§ **Исходный текст**

· · · · ·

Этот курс был прочитан на философском факультете РГГУ в 2003–2004 годах. Но "Лекции по философии литературы" - не строгий систематический курс, а вольные опыты чтения русской классики - Пушкина, Толстого, Достоевского с точки зрения неклассической философии, и одновременно - попытка рассмотрения новейшей литературы XX века (от Анненского до Набокова) в рамках единства Золотого и Серебряного веков.
Книга чистосердечно для всех, кто интересуется русской литературой.
Содержание:
Лекция I - Темный лес и Ясная поляна 1
Лекция ii - Le fabuleux destin d'amelie poulain 5
Лекция iii - Трепак у кабака, или что такое поэзия? 7
Лекция iv - Литература как опыт невозможного 9
Лекция v - Мелочи суть мои боги 15
Лекция vi - Из-улицы-в-улицу Владимира Маяковского 19
Лекция vii - Остап Бендер и гений чистой красоты 25
Лекция viii - "Капитанская дочка", или Пушкин - символист 28
Лекция ix - Знать зверя. "Казаки" Льва Толстого 36
Лекция х - Достоевский, Арто и русское юродство 42
Лекция xi - У. е. диненное 48
Лекция xii - Образ Николы-Чудотворца в "Преступлении и наказании" 54
Лекция xiii - Поминки по интертекстуальности 57
Лекция xiv - Истоки и смысл русского структурализма 60
Лекция xv - "Приглашение на казнь" Владимира Набокова 63
Литература 69
Именной указатель 69
Примечания 69
Григорий Амелин
Лекции по философии литературы
Лекция I
Темный лес и Ясная поляна
Давайте знакомиться, мы все-таки не на заседании общества анонимных алкоголиков. Меня зовут Григорий Амелин. Два слова о себе. Я закончил филологический факультет Тартуского университета. Учился у покойного Юрия Михайловича Лотмана. Потом работал в его лаборатории семиотики. Что касается Лотмана, то я бы сказал так: он мой учитель, но я - не его ученик. Позднее закончил аспирантуру философского факультета РГГУ (но не защищался). Последние десять-двенадцать лет с переменным успехом занимаюсь Серебряным веком. Мой переход от бессмысленной и беспощадной филологии ко сколько-нибудь осмысленной, но столь же беспощадной философии был очень тяжел. Я много лет по капле выдавливал из себя семиотического раба.

· · · · ·

§ **Представленные данные**
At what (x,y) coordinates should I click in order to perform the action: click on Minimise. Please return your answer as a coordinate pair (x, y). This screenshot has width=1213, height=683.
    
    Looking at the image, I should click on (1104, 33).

· · · · ·

§ **Задания**
[A] Где и в какие годы читали курс, о котором идет речь в тексте о лекциях по философии литературы?
[B] Выпиши из оглавления в тексте о лекциях по философии литературы все названия, которые стоят в кавычках.

§ **Ответы по заданиям**
[A] На философском факультете РГГУ в 2003–2004 годах.

[B] "Капитанская дочка", "Казаки", "Преступлении и наказании", "Приглашение на казнь"